Esa idea quedó dando vueltas en la cabecita de Guadalupe.
Al día siguiente, decidió salir a jugar con sus amigos del barrio.
En el parque, vio a unas chicas haciendo una competencia de cucharas.
Le parecía raro, pero su curiosidad la llevó a acercarse.
- "¿De qué se trata esto?" - preguntó.
- "Estamos haciendo una carrera con cucharas!
Tenés que equilibrar un pingüino de cerámica en la cuchara y correr hasta la meta sin que se te caiga" - explicó una de las chicas.

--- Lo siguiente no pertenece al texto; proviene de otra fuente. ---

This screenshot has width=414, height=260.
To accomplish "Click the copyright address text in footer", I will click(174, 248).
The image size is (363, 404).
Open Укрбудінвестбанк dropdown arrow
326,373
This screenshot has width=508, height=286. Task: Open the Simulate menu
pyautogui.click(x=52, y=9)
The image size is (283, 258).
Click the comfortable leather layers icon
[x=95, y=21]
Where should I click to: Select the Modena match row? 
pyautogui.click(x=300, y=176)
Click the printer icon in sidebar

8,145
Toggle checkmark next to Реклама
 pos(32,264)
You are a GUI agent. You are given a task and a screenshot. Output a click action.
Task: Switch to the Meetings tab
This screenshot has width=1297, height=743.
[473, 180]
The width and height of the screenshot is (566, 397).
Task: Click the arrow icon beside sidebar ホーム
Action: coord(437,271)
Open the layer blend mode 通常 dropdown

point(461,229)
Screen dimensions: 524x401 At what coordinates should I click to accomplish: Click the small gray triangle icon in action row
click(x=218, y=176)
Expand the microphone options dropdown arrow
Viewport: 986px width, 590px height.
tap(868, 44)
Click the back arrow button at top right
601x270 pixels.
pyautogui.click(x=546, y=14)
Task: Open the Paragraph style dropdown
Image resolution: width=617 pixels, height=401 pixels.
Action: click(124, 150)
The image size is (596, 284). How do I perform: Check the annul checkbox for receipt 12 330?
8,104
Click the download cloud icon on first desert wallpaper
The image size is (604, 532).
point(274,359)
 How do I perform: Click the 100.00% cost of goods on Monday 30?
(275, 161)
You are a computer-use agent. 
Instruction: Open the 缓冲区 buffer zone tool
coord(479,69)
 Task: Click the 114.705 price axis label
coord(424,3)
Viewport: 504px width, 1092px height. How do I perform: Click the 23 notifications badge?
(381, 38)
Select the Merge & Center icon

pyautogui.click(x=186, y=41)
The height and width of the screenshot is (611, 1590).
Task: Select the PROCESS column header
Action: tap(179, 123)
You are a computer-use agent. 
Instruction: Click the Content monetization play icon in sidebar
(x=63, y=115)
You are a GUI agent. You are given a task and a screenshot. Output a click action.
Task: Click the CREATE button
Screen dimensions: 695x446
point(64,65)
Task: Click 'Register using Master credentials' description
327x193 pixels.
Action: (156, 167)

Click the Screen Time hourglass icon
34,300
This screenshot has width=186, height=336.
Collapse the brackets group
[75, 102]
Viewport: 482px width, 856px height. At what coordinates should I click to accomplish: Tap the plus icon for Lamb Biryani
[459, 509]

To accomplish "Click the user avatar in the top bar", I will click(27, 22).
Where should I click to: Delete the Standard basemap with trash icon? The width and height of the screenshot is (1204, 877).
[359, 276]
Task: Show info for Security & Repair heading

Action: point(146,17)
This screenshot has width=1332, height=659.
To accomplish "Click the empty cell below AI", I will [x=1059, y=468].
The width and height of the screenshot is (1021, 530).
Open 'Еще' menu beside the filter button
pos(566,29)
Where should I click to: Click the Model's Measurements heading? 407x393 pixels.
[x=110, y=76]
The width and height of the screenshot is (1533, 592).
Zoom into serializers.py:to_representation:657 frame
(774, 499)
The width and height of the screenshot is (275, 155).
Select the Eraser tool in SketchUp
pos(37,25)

La idea de una carrera la emocionó.
Aunque su miedo seguía presente, decidió que era hora de enfrentarlo.
- "¿Puedo intentar?" - pidió, sintiendo que su corazón latía con fuerza.
Con un poco de nerviosismo, tomó una cuchara con un pingüino en equilibrio.
La mirada de sus amigos la alentaba.
Al comenzar a correr, sintió el viento en su cara y, por primera vez, ya no pensaba en el miedo que le provocaban las cucharas.
Y para su sorpresa, llegó a la meta, con el pingüino firmemente en su cuchara.
Sus amigos aplaudieron.
- "¡Lo lograste, Guadalupe!
Sos una genia!" - gritó uno de ellos.
Guadalupe sonrió.
Era la primera vez que se sentía poderosa frente a su miedo.
Después de esa carrera, cada vez que se sentaba a la mesa, miraba las cucharas de una manera diferente.
Ya no eran criaturas aterradoras, sino herramientas que le permitían disfrutar de comidas ricas y compartir momentos especiales.
Un día, mientras comía un rico helado de frutilla, se dio cuenta de que podía hacer malabares con la cuchara mientras comía.
- "¡Mirá, mamá!" - exclamó.
- "¡Puedo jugar con las cucharas!"
Con el tiempo, Guadalupe se volvió una experta en su uso.
Finalmente, un día organizó un concurso de cucharas en su casa con amigos.
- "Hoy vamos a hacer volar cucharas" - dijo emocionada.
- "¡Preparados, listos, ya!"
Y así, una niña que antes temía a las cucharas, ahora las usaba para jugar y reír, demostrando que a veces, enfrentarse a nuestros miedos puede ayudarnos a descubrir cosas maravillosas.
Guadalupe aprendió que no hay que tenerle miedo a las cosas que parecen raras o distintas, porque muchas veces, detrás de esos miedos, se esconden grandes aventuras y momentos divertidos.
Y desde ese día, cada vez que veía una cuchara, sonreía recordando su historia y su triunfo ante el miedo.